I noticed something else, too. Did you know that, in 2012, the Tigers' winning percentage in the games in which Cabrera played (he played 161) was .529? That's pretty impressive for an individual player's impact. But lo! The Angels' winning percentage in the games Mike Trout played was .563. Trout played 22 fewer games than Cabrera. It's reasonable to think that, if the Angels had had him all season long, the winning percentage would still have been higher, though you can debate whether the difference, still, would have been +34.

7) C'mon, it's about time Cabrera won the MVP, he was so strong a candidate in 2010 and 2011, it was his time.

Are you picking the Most Valuable Player of 2012 or the Most Valuable Player of the past few seasons? The MVP isn't and shouldn't be anything resembling a lifetime achievement award. (Neither, for that matter, should All-Star Game votes, and that certainly doesn't stop fans from picking players according to their career stats over the season in question.) When you looked at this year's MVP considerations the last place you should have looked was any year other than 2012.

You don't award a player an MVP to make up for past seasons when, perhaps, he should have won the award but didn't. If anything, Cabrera's play this season was his way of saying 2010 and 2011 became irrelevant. He wasn't playing for a three-season or a lifetime achievement award.

If you think that is a fatuous argument in turn, ask yourself what's happened to presidential candidates who earned their party's nominations for no better reason than it was their "time" to earn them. Mitt Romney, John McCain, John Kerry, and Bob Dole have some answers for you.

8) Trout slipped in September, Cabrera turned up the heat in September. End of conversation.

Show me where the award says, "Most Valuable Player in the September Stretch." Then come back to me. Now, if Mike Trout had gone into the proverbial tank from the minute the teams returned to the races after the All-Star break, then you wouldn't even have him in the conversation, no matter how white hot was his first half.

9) Trout struck out a way lot more than Cabrera did. What's so valuable about that?

What would you rather have: a guy making single outs on one swing, or a guy who led the league in hitting into double plays and making two outs on a swing? Cabrera did lead the AL in grounding into double plays. I'm no further convinced that should have been held against Cabrera than in favour of Trout.

But I'd sure rather have a guy costing me one out on a strikeout (unless, of course, it means side retired) than a guy killing a rally, or at least putting it onto a death watch, by hitting into a double play. Which may explain a little bit, too, about how Trout could have used up 56 less outs to create just one fewer run than Cabrera used up to create just one more run.
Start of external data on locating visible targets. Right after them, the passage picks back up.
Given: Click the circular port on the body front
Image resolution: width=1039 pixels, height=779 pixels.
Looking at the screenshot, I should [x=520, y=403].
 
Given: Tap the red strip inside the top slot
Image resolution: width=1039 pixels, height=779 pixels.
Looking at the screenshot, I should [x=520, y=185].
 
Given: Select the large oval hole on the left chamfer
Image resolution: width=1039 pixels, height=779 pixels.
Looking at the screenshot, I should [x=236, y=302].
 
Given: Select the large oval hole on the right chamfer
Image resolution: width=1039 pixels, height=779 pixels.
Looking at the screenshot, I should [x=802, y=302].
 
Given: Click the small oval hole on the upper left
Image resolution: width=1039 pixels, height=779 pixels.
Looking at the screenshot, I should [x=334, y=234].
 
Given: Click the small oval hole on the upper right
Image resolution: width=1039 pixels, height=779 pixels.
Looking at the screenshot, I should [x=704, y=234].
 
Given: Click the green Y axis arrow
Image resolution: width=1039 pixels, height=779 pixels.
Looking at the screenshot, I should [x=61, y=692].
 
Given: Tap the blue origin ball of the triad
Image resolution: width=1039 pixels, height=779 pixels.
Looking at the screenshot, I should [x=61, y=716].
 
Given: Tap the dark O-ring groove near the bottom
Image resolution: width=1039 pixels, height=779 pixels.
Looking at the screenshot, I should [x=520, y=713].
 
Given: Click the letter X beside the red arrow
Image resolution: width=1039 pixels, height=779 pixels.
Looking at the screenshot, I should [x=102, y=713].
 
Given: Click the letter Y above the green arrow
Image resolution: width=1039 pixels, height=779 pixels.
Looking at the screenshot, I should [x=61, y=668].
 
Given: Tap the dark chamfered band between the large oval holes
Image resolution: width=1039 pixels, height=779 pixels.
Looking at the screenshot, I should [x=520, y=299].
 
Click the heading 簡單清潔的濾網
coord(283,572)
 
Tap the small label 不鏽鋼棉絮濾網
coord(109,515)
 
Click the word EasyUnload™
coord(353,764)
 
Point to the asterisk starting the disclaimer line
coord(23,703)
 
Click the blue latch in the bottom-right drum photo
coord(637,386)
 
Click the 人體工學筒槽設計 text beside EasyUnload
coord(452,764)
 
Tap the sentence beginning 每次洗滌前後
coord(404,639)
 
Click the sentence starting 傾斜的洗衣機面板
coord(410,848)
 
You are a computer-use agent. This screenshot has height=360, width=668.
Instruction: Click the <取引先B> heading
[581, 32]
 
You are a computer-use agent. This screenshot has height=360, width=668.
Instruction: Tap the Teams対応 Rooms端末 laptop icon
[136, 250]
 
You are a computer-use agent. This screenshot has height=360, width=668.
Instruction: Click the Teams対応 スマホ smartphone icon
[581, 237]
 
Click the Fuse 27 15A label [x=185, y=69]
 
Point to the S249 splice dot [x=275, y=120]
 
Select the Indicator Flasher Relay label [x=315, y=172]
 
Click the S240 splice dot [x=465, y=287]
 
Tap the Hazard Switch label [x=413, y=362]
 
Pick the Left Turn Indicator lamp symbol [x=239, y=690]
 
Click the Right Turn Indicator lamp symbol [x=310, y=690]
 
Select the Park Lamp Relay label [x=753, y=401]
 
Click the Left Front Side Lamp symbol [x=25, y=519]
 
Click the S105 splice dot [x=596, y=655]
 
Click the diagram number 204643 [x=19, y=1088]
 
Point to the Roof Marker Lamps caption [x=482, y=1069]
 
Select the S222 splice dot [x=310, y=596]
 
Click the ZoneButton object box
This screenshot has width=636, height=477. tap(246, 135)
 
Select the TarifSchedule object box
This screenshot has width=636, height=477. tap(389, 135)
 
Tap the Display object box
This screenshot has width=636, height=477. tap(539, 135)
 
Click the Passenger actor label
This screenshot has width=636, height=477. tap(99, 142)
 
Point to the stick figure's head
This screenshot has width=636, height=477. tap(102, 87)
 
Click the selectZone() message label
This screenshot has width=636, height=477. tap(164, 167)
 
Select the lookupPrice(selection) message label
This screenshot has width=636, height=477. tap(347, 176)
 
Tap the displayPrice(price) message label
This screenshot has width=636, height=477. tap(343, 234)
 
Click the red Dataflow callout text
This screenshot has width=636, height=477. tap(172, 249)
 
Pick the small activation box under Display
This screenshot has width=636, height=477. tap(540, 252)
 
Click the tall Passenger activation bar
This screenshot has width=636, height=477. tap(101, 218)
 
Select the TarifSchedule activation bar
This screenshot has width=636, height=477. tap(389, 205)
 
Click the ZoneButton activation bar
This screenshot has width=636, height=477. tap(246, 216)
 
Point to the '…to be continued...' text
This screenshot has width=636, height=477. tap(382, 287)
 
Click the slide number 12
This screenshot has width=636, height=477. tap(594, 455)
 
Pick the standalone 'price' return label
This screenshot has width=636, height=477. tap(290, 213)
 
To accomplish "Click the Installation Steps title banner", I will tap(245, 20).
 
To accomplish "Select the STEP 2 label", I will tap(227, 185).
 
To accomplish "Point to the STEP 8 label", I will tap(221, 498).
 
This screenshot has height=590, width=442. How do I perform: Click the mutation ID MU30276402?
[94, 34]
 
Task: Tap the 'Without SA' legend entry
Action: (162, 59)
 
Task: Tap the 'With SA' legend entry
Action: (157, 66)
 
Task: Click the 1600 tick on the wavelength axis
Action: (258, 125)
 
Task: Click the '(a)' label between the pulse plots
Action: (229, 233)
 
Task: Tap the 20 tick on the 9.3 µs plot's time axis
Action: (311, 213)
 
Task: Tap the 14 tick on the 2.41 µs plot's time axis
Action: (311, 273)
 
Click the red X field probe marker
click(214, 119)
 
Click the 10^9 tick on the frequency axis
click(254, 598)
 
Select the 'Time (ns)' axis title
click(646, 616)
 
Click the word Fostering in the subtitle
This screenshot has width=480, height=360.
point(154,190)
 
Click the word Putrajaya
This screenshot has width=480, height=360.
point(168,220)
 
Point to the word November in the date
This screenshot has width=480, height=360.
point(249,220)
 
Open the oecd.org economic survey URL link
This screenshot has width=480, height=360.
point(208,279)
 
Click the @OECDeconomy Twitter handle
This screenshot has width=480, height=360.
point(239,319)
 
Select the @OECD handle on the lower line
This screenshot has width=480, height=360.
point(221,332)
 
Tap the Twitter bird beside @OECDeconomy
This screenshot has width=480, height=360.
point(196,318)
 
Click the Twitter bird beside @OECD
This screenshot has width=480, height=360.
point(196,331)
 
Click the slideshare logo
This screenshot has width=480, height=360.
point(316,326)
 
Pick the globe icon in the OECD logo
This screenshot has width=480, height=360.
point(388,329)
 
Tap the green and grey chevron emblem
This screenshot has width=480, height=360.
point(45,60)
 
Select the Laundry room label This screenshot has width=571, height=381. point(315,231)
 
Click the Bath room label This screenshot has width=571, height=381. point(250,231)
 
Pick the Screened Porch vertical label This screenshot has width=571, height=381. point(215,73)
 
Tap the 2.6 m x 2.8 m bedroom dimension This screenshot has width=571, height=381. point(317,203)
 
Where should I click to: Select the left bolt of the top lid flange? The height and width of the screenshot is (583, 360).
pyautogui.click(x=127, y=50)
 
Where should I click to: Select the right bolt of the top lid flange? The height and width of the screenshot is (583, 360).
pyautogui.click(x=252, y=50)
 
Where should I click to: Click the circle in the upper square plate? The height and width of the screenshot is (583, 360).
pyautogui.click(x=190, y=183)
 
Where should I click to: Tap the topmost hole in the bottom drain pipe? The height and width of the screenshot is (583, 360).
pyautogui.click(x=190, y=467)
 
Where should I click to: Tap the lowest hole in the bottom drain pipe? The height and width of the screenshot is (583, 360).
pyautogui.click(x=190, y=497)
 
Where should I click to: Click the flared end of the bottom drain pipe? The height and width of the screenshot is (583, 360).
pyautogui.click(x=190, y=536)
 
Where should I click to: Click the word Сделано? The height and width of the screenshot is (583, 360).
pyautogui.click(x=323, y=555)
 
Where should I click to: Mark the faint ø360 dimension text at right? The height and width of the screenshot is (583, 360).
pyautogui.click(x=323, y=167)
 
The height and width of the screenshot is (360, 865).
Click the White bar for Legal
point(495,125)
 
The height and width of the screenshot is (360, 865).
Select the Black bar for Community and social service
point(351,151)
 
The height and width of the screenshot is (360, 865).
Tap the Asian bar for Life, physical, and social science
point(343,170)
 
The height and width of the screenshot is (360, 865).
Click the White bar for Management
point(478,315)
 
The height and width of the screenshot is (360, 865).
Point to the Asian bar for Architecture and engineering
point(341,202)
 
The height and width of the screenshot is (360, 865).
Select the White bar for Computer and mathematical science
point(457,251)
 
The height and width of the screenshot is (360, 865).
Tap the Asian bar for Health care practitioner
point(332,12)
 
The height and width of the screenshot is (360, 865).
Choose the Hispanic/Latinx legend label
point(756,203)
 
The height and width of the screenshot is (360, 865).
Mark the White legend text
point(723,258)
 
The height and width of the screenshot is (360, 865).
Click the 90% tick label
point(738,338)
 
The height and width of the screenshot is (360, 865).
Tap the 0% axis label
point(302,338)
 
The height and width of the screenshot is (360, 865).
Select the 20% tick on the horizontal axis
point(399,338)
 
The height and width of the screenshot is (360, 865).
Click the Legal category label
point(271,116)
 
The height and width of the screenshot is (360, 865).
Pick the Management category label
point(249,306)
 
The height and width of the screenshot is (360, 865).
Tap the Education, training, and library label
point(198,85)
10) Trout won the Rookie of the Year unanimously. Jeez Louise, isn't that enough for a 20-year-old rook?

In court, that one might be dismissed as incompetent, irrelevant, and immaterial. The MVP instructions don't say, "Must be 21 or older for admission."

In fact, most of the foregoing arguments I've discussed would be dismissible on at least two if not all three such grounds.

Even up to the day Trout landed that unanimous Rookie of the Year award, I was convinced on all the evidence top to bottom that Trout should have been the MVP. I've since changed my mind.

It wouldn't have been wrong, and it would have been absolutely right, if the award were to be a dead heat. Only Trout's most ignorant loyalists would have called Cabrera unworthy; only Cabrera's most ignorant loyalists would have called Trout unworthy. (It's happened before: Willie Stargell and Keith Hernandez shared the 1979 National League MVP; Denny McLain and Mike Cuellar shared the 1969 American League Cy Young Award.)

So why didn't anyone think about maybe naming them co-MVPs? They both deserved it. Besides, a co-MVP between Cabrera and Trout would have given us the one thing baseball mavens — traditionalist, sabermetric, otherwise — really adore, more than anything short of baseball games actually being played: More debates, more often, for decades to come. Wild-eyed or otherwise.